• [Prompt] Each line of the entries, from the first to the line containing "Viewport: 1280px width, 445px height.", is to be transcribed exactly as it stands; include no other lines.
+--
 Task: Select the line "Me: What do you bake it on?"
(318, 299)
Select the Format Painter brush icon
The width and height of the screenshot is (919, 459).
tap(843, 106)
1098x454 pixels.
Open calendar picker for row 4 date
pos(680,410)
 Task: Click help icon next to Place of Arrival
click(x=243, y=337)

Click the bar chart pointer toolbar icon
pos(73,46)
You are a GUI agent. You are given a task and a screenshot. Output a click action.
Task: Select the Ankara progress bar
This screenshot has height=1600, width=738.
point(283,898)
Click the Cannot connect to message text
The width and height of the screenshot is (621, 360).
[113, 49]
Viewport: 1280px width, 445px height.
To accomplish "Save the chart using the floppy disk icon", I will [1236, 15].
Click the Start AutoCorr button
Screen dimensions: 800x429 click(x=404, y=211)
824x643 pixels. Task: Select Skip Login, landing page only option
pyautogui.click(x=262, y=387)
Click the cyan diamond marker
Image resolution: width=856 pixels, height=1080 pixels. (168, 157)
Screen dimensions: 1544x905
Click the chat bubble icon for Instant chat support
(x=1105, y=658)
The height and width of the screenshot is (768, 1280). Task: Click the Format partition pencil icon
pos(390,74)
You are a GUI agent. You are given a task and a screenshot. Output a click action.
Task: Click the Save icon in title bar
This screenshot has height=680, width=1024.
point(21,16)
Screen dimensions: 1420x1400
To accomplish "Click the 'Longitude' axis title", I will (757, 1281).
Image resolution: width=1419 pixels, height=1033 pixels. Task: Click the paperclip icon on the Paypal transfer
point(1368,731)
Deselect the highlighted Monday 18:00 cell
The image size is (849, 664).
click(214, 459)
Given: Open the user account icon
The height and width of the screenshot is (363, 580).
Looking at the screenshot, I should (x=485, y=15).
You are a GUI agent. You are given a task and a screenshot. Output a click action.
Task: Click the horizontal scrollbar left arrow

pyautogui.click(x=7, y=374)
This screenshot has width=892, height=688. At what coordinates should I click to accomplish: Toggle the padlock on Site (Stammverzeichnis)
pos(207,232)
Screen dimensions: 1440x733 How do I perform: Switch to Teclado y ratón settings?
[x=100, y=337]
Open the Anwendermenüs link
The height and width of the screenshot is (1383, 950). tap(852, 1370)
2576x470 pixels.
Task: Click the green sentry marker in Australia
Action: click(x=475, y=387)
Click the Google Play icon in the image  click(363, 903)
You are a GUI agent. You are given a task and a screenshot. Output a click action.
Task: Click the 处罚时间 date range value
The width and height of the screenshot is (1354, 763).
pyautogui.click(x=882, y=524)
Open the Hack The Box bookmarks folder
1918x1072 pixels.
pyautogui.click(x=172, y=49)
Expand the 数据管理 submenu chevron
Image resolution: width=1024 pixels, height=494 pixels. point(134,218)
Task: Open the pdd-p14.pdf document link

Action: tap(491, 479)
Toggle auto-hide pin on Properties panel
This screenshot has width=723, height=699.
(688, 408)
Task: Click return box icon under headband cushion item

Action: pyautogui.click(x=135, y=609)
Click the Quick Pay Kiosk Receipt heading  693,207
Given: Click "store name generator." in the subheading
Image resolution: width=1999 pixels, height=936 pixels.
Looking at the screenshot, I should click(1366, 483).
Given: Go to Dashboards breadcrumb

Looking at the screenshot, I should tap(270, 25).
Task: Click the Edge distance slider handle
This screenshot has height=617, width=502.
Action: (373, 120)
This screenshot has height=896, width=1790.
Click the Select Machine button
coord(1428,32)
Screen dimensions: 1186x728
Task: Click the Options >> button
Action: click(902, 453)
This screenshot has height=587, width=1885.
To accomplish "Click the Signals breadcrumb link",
+--
• [Worked solution]
 Task: Select the line "Me: What do you bake it on?"
(318, 299)
Select the Format Painter brush icon
The width and height of the screenshot is (919, 459).
tap(843, 106)
1098x454 pixels.
Open calendar picker for row 4 date
pos(680,410)
 Task: Click help icon next to Place of Arrival
click(x=243, y=337)

Click the bar chart pointer toolbar icon
pos(73,46)
You are a GUI agent. You are given a task and a screenshot. Output a click action.
Task: Select the Ankara progress bar
This screenshot has height=1600, width=738.
point(283,898)
Click the Cannot connect to message text
The width and height of the screenshot is (621, 360).
[113, 49]
Viewport: 1280px width, 445px height.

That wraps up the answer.